Measuring lean overhead?
chadbrewbaker opened this issue · comments
The Lean4 version is about 10x slower than BSD wc on Apple Silicon. I will have to dig in tomorrow but I am guessing it is a combination of buffer size (5 seems small), and overhead in converting the buffer to a list before passing.

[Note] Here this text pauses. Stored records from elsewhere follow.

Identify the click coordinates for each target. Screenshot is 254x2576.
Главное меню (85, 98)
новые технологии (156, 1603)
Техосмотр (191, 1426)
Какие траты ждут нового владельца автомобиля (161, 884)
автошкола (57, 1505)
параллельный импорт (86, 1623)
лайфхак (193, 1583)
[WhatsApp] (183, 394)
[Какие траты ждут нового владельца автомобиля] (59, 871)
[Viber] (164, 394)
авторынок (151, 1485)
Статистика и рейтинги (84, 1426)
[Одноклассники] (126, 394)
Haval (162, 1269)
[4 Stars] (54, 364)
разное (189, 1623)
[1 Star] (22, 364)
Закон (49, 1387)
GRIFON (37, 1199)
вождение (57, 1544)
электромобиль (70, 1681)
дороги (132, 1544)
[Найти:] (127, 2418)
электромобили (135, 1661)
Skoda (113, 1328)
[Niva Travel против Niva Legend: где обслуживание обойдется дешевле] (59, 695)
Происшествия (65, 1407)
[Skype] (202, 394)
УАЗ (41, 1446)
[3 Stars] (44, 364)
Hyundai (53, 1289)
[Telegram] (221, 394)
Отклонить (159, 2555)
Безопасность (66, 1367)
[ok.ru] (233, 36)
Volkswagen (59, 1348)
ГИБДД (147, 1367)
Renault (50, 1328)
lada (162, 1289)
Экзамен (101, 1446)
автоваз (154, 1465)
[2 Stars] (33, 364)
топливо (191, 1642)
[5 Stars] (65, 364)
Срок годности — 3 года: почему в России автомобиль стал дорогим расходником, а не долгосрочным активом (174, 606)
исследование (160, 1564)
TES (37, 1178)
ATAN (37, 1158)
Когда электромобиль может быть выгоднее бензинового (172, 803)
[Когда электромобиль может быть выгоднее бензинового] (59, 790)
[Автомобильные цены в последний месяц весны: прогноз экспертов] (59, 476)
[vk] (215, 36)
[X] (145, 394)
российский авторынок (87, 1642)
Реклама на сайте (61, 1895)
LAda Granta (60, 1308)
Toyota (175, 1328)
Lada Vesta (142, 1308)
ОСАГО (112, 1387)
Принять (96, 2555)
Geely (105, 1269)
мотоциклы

% /usr/bin/time -l cat mobydick.txt | ./build/bin/WordCount-lean
0.08 real 0.00 user 0.00 sys
1605632 maximum resident set size
0 average shared memory size
0 average unshared data size
0 average unshared stack size
180 page reclaims
2 page faults
0 swaps
0 block input operations
0 block output operations
0 messages sent
0 messages received
0 signals received
34 voluntary context switches
13 involuntary context switches
7072637 instructions retired
3438399 cycles elapsed
1131264 peak memory footprint
Characters: 1276235 / Words: 218951 / Lines: 22317
% /usr/bin/time -l cat mobydick.txt | wc
0.00 real 0.00 user 0.00 sys
1605632 maximum resident set size
0 average shared memory size
0 average unshared data size
0 average unshared stack size
176 page reclaims
0 page faults
0 swaps
0 block input operations
0 block output operations
0 messages sent
0 messages received
0 signals received
130 voluntary context switches
2 involuntary context switches
6196961 instructions retired
3683665 cycles elapsed
1114816 peak memory footprint
22316 215864 1276235
First of all, thank you for submitting this issue!
5 is definitely a sub-optimal buffer size! And I had spent zero time de-pessimizing/optimizing it at all as you can tell from the list conversion in IOfoldl
.
I also don't recommend the benchmarking methods used at all. Not enough science.
Despite all that I was kind of surprised that this program was within the same ballpark as my system wc
.
I'm sure this section could be much better and IOfoldl
could have a better implementation that doesn't waste memory and cycles on converting to list. I will see about remedying that if you wouldn't mind running this again on your hardware?
What do you think of this change? I updated the buffer size to something more reasonable and we use ByteArray.foldl
instead of the conversion and List.foldl
. This does seem to improve the program a decent amount.
Bytearray tends to be the fastest for Python/Rust - I haven’t delved into Lean’s. With a 4-5 state automata you can parse UTF-8 up to prefix coding correctness without the lookup table of legal/illegal glyphs.